Cette attente m'effraya si fort, qu'ayant étudié jour et nuit, pendant trois semaines, un petit discours que j'avais préparé, je me troublai lorsqu'il fallut le réciter, au point de n'en pouvoir dire un seul mot, et je fis dans cette conférence le rôle du plus sot écolier.

– Jean-Jacques Rousseau

guillemin

Pour être à l'aise dans un discours, pour ne pas se sentir étriqué dans l'action préparée, comme une balle bloquée dans un fusil, l'attente du moment décisif ne doit pas se faire trop lourde, la tension se faire trop forte, au point de se rendre inerte, lamentablement. Tout se passe comme si l'excès de concentration et de préparation aboutissait forcément à un décevant engourdissement. Mais justement, cette concentration et cette préparation excessives, dictées par un perfectionnisme aux vertus douteuses, ne sont certainement pas une bonne concentration et une bonne préparation : il s'agit bien plutôt de débordante concentration pathologique, de sérieuse préparation maladroite. Si la tension de l'esprit est toujours nécessaire pour prodiguer une stimulation que requiert tout effort exigent, cette tension peut être vicieuse, malade, nuisible. Comment distinguer la tension féconde de la tension stérile ? Comment favoriser la première sur la seconde ? On aurait envie de dire que la tension stérile est animée par la crainte de rater et que la tension féconde est animée par le désir de succès ; mais par là on ne dit pas assez, car, si l'on y pense, il y a toujours une forme de crainte dans la tension, dans la préparation, quelle que soit sa nature, et c'est la crainte de mal faire, utile crainte qui empêche les erreurs, favorise l'examen rigoureux, et qui s'assimile presque au désir de bien faire : s'efforcer de réussir revient à peu près à s'efforcer de ne pas rater. Mais si l'on dramatise cette petite différence, que l'on creuse ce "presque" et cet "à peu près", nous pouvons sans doute avancer dans l'effort de distinction. En effet, on voit bien que dans la tension stérile, il est bien plus pertinent de parler de la crainte de mal faire, et plus précisément, de peur de se louper, de s'exposer aux quolibets, de s'enfoncer dans une honte avilissante, de décevoir ceux qui attendent beaucoup de nous ; le négatif est plus fort que le positif ; autrement dit, c'est la vision de l'échec possible plus que la perspective heureuse d'être acclamé, ou de réussir l'exercice que l'on s'est imposé qui domine. 

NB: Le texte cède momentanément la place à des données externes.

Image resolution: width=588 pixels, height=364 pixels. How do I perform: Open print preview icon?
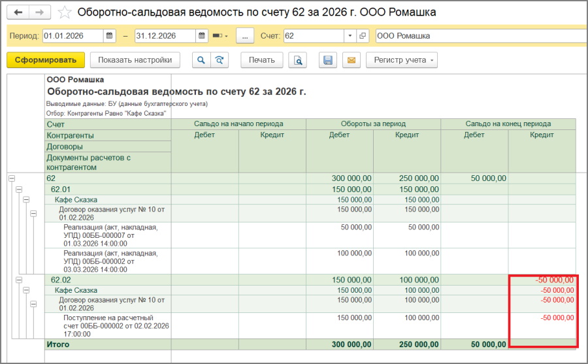(x=298, y=60)
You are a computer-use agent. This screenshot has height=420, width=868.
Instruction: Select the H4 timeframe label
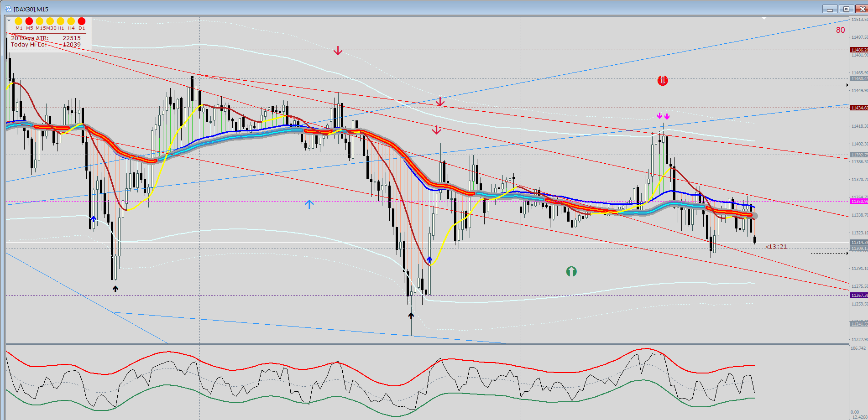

Il y a, dans la tension stérile, une angoisse de la honte qui pourrait s'abattre sur nous ; et toute la préparation de ces hommes terrorisés par le regard des autres consiste à chercher à ne pas décevoir son auditoire. La crainte de la honte amène déjà la honte ; lorsqu'elle est redoutée, elle ne manquera point de venir ; se laisser aller à la peur de la honte, c'est l'appeler d'une voix forte. Leur erreur est ne pas assez songer au travail lui-même, et de se focaliser sur les effets supposés du résultat, figeant leur mouvement. Il est fréquent de pouvoir facilement apprendre par coeur un poème, savoir parfaitement le réciter seul, et ne pas du tout pouvoir le faire en public ; c'est que l'attention n'est pas fixée sur le poème et sur son articulation, mais sur le regard des autres. Rousseau est un timide ; là est la source de tous ses maux. Voltaire, lui, est sûr de lui ; il ne s'emmêle pas dans des craintes inutiles ; il ne pense point à penser, il ne pense point à faire de l'esprit, mais il pense, mais il fait de l'esprit.   

Lorsqu'on regarde les hommes éloquents, ce qui frappe, c'est la confiance qui émane de tout leur être ; on dirait qu'ils ne doutent pas, et c'est ce qui apporte la persuasion chez l'auditeur : le fameux discours de Bayeux du Général de Gaulle, que nous avons la chance de pouvoir visionner à notre guise, en est un exemple remarquable. Plus encore, Henri Guillemin, ce conteur indépassable, donne l'idée de l'homme éloquent, ayant beaucoup travaillé, mais sans crainte aucune, allant triomphalement, non sans quelques moments d'improvisation, vers l'objectif qu'il s'était fixé. Mais quand diable viendra l'Henri Guillemin de la philosophie ?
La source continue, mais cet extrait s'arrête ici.